CV jest czasem kulą u nogi

Aplikujący freelancer może być potrzebny firmie, gdy ta pragnie przejąć jego klientów. Dodatkowe atuty zawarte w CV mogą niebezpiecznie poszerzać zakres obowiązków na stanowisku o jakie się ubiegasz.

1. Czy w twoim CV jest klient, którego nie chcesz znać?

Po ciężkim boju z klientem zdecydowałem się porzucić pracę na własny rachunek i przejść na etat. Startowałem na stanowisko grafika komputerowego, więc zostawiłem w CV wszystkie prace tego typu. Firma nie prosperowała za dobrze i stało się coś, o czym nie pomyślałem. Zostałem poproszony o odnowienie kontaktu z klientem, z którym nie chciałem mieć styczności nigdy więcej.

Naświetliłem całą sprawę, odmówiłem osobistego prowadzenia i udziału w projekcie, ale pozostała we mnie obawa, że firma posłuży się moją godnością podczas nawiązywania kontaktu z nim, a klient z piekła rodem nagada na mnie czegoś, co zaważy na mojej współpracy z obecnym pracodawcą.

Co więcej i tak bym nie usunął tego trudnego klienta ze swojego CV z dwóch powodów:

– Zajął mi zbyt wiele czasu, bym mógł pozwolić sobie na wykreślenie go. Powstałaby zbyt duża luka w życiorysie.
– Choć wiele ryzykowałem, byłem ciekaw telefonicznych referencji od niego.

2. Zgłoszenie kandydatury na stanowisko, którego zakres obowiązków poszerzą atuty zawarte w Curriculum Vitae

Miałem doświadczenie związane z Systemami Zarządzania Treścią. Aplikowałem na stanowisko osoby zarządzającej sklepem internetowym. Bardzo mnie to pasjonowało w tym okresie i chciałem zdobyć udokumentowane doświadczenie tego typu.
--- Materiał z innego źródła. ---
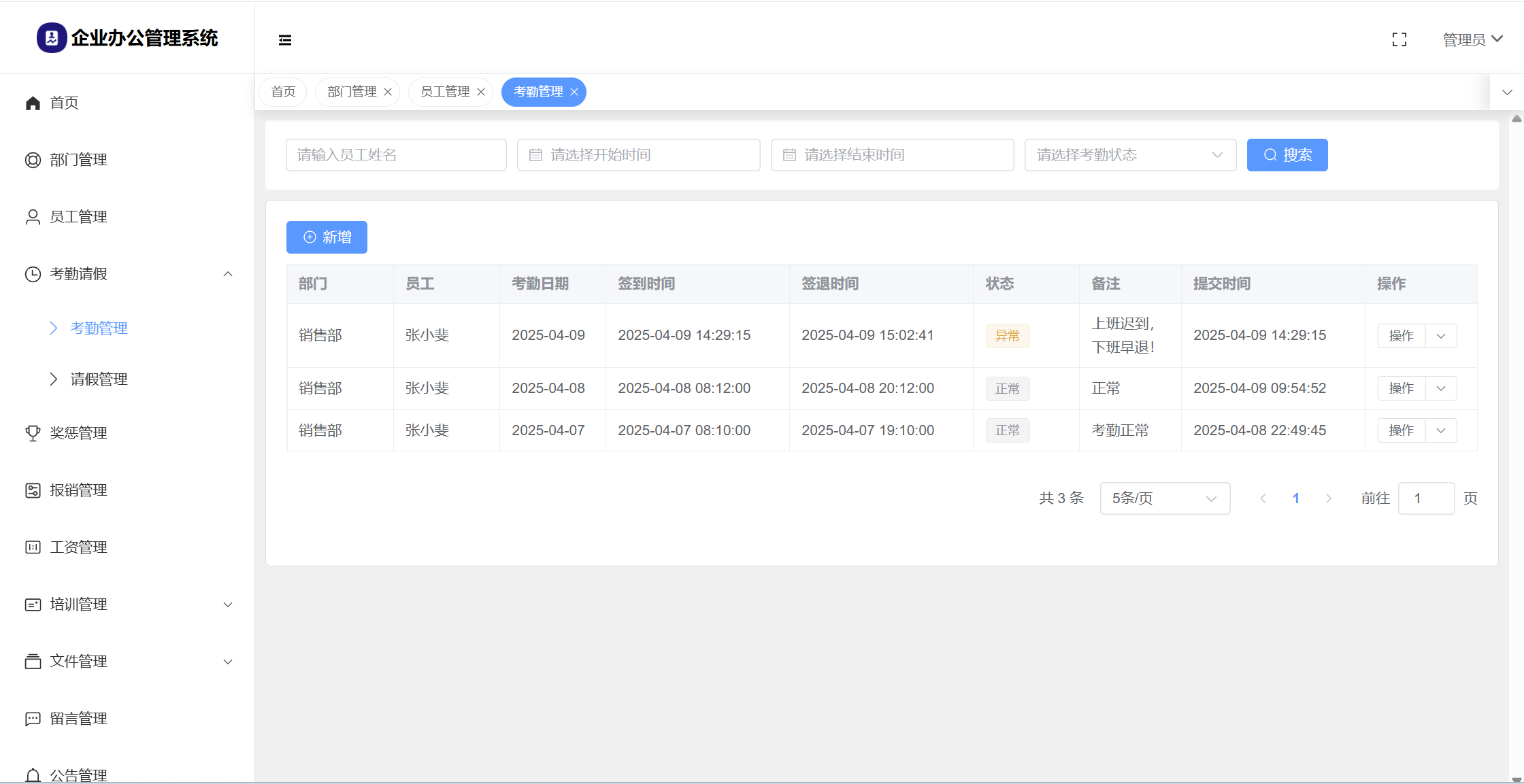The image size is (1524, 784).
Task: Close the 部门管理 tab
Action: pyautogui.click(x=388, y=92)

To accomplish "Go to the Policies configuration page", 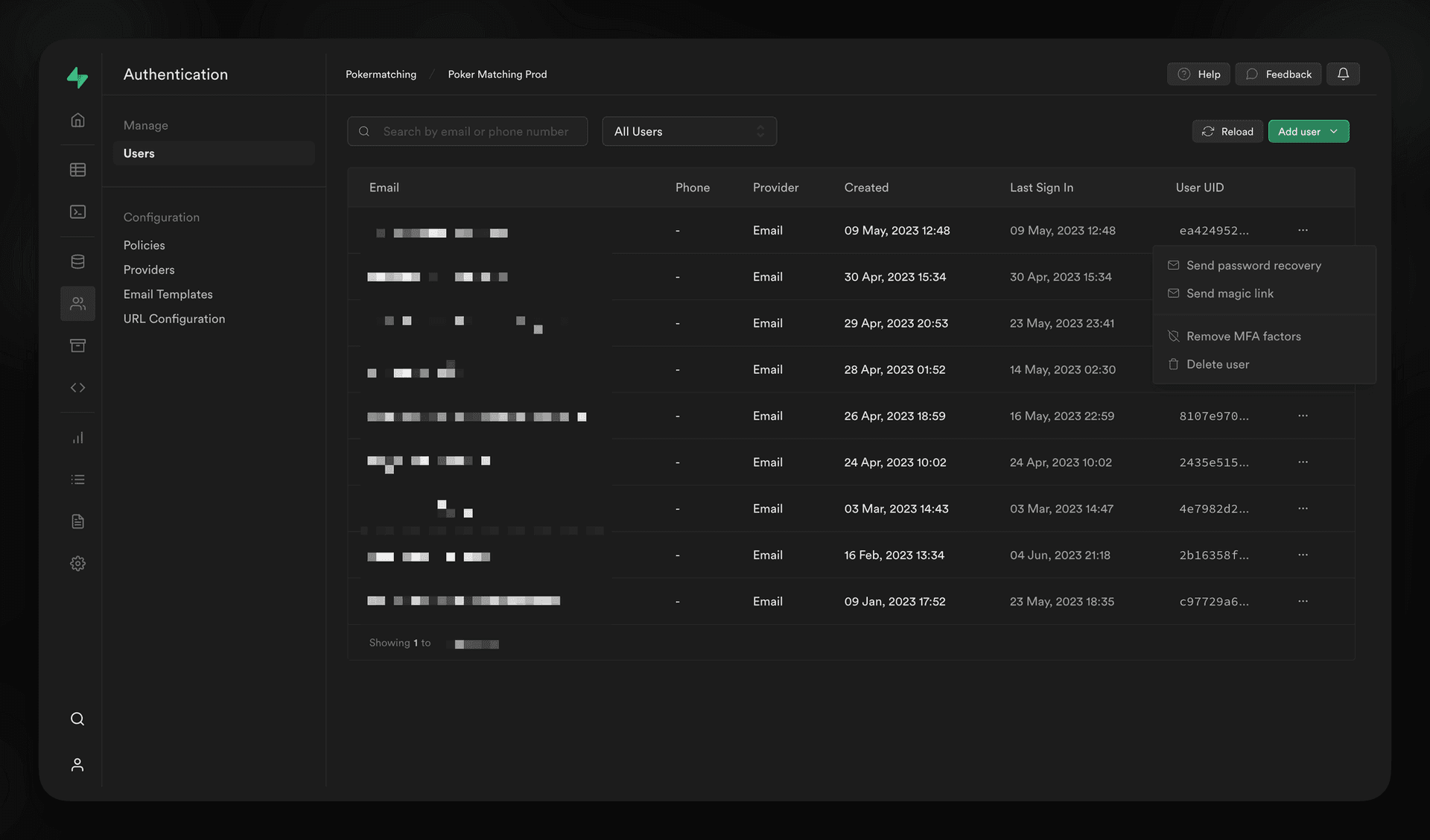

Jako, że w CV miałem wpisane realizacje w postaci grafik i stron internetowych, było to moim dodatkowym atutem. Choć na rozmowie wypadłem słabo, to dostałem tą pracę od ręki.

Chciałem zajmować się obsługą sklepu internetowego. Do moich obowiązków miały należeć czynności związane z: przyjęciem towaru, obsługą sklepu, przygotowaniem towaru do wysyłki, udzielaniem pomocy klientom itp. Połączenie pracy umysłowej z pracą fizyczną.

Klient kupił mnie jako pracownika, bo dzięki mnie mógł odnieść dodatkowe korzyści. Szybko zaznaczył, że będę musiał zajmować się fotografią produktową, obróbką zdjęć, odświeżeniem layoutu sklepu. (Wszystkie zdjęcia produktów trzeba było wykonać jeszcze raz, poddać je profesjonalnej obróbce, by można było myśleć o ruszeniu grafiki sklepu). Na to jeszcze przystałem, chociaż nie wiedziałem kiedy znajdę czas na tego rodzaju czynności.

To jeszcze nie wszystko. Wzmianka o systemach CMS jeszcze mocniej miała poszerzyć zakres obowiązków na stanowisku o jakie się starałem. Pracodawca wymyślił sobie, że w godzinach pracy mam przygotowywać portal społecznościowy.

Przy zaoferowanych mi zarobkach mogłem zrobić tylko jedno. Podziękowałem za pracę.

3. Ukierunkowane CV i zawodowy skok w bok

Miałem prawdziwie dość pracy w zawodzie. Chciałem się wyrwać. Chciałem z tym skończyć na dobre. Składałem CV na stanowiska z nim nie związane. Kłopot polegał na tym, że gdybym usunął z CV wszystkie prace graficzne, w miejscu doświadczeń zawodowych zrobiłoby się pusto.

Efekt? Jeśli ktoś się odezwał, to nie po to, żeby zaprosić mnie na rozmowę w sprawie pracy na stanowisku o jakie się starałem, tylko po to, żeby zapytać o to ile kosztowałoby zrobienie strony www, projekt logo itp. Znalazłem się więc, w ciężkiej sytuacji, bo przez to, że nie mogłem znaleźć pracy w innym zawodzie, musiałem brać tego typu zlecenia.

Pomimo tego, że miałem doświadczenie w pracy biurowej, w kontaktach z klientami (nawet jako freelancer) i nawet uwzględniałem taki zakres obowiązków w opisie każdej realizacji, potencjalni pracodawcy nie zauważali tego. Dla nich liczył się przedmiot zlecenia, a nie było nim pozyskiwanie klientów, obsługa biura, tylko wykonanie strony www.

4. CV i zainteresowania

To naturalne, że wielu z nas prowadzi strony internetowe i blogi. Powiedzcie, czy wpisujecie je w CV w rubryce zainteresowań? Czy adresy do waszych stron sąsiadują przynajmniej z namiarami na was, obok adresu poczty e-mail?

Lubię pisać. Napisałem trochę tekstów na potrzeby firm, zrobiłem ładnych kilka wywiadów. W CV piszę tylko prawdę. Dlatego w miejscu hobby widnieje u mnie „redaguję warstwy.com”.

I teraz, od osoby rekrutującej zależy jak mnie odczyta. W niektórych przypadkach Warstwy mi zaszkodzą. W innych zostaną odebrane za przejaw mojej inicjatywy i aktywności.

Nie zamierzam się kryć. Czyli co? A ku ku.